About this task
Reproduce exactly the lines from the line containing "[Diversity Meds - Buy" through the end of the records below, including both ends, and nothing else.

Pixel coordinate grounding data
--*--

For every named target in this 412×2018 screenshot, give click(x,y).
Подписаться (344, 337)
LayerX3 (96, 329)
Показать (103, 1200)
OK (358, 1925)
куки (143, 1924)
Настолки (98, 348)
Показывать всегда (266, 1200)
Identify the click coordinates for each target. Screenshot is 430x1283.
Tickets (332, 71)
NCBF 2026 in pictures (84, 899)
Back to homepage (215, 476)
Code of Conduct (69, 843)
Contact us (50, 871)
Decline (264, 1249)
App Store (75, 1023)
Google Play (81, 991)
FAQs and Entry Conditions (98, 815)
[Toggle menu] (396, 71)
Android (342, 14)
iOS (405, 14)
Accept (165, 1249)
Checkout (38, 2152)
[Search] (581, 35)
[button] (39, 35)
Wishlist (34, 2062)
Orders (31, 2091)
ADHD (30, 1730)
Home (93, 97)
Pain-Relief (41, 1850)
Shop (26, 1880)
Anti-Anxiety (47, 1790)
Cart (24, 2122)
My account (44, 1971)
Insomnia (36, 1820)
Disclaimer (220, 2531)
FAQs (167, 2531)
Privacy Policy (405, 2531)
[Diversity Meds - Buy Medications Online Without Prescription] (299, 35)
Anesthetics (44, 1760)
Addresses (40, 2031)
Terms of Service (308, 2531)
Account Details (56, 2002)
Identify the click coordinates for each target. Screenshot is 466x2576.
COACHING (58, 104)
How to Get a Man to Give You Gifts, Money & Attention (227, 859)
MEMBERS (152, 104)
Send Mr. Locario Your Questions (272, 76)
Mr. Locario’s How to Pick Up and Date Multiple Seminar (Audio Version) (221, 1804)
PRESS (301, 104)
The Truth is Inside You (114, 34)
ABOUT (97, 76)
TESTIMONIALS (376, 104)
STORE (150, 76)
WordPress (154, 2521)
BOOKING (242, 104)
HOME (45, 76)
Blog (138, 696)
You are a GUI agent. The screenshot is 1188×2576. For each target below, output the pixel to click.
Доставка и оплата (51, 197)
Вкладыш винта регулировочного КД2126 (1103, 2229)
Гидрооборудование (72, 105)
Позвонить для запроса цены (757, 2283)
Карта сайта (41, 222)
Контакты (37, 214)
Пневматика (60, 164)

--*--

Worked solution
[Diversity Meds - Buy Medications Online Without Prescription] (299, 35)
Anesthetics (44, 1760)
Addresses (40, 2031)
Terms of Service (308, 2531)
Account Details (56, 2002)
Identify the click coordinates for each target. Screenshot is 466x2576.
COACHING (58, 104)
How to Get a Man to Give You Gifts, Money & Attention (227, 859)
MEMBERS (152, 104)
Send Mr. Locario Your Questions (272, 76)
Mr. Locario’s How to Pick Up and Date Multiple Seminar (Audio Version) (221, 1804)
PRESS (301, 104)
The Truth is Inside You (114, 34)
ABOUT (97, 76)
TESTIMONIALS (376, 104)
STORE (150, 76)
WordPress (154, 2521)
BOOKING (242, 104)
HOME (45, 76)
Blog (138, 696)
You are a GUI agent. The screenshot is 1188×2576. For each target below, output the pixel to click.
Доставка и оплата (51, 197)
Вкладыш винта регулировочного КД2126 (1103, 2229)
Гидрооборудование (72, 105)
Позвонить для запроса цены (757, 2283)
Карта сайта (41, 222)
Контакты (37, 214)
Пневматика (60, 164)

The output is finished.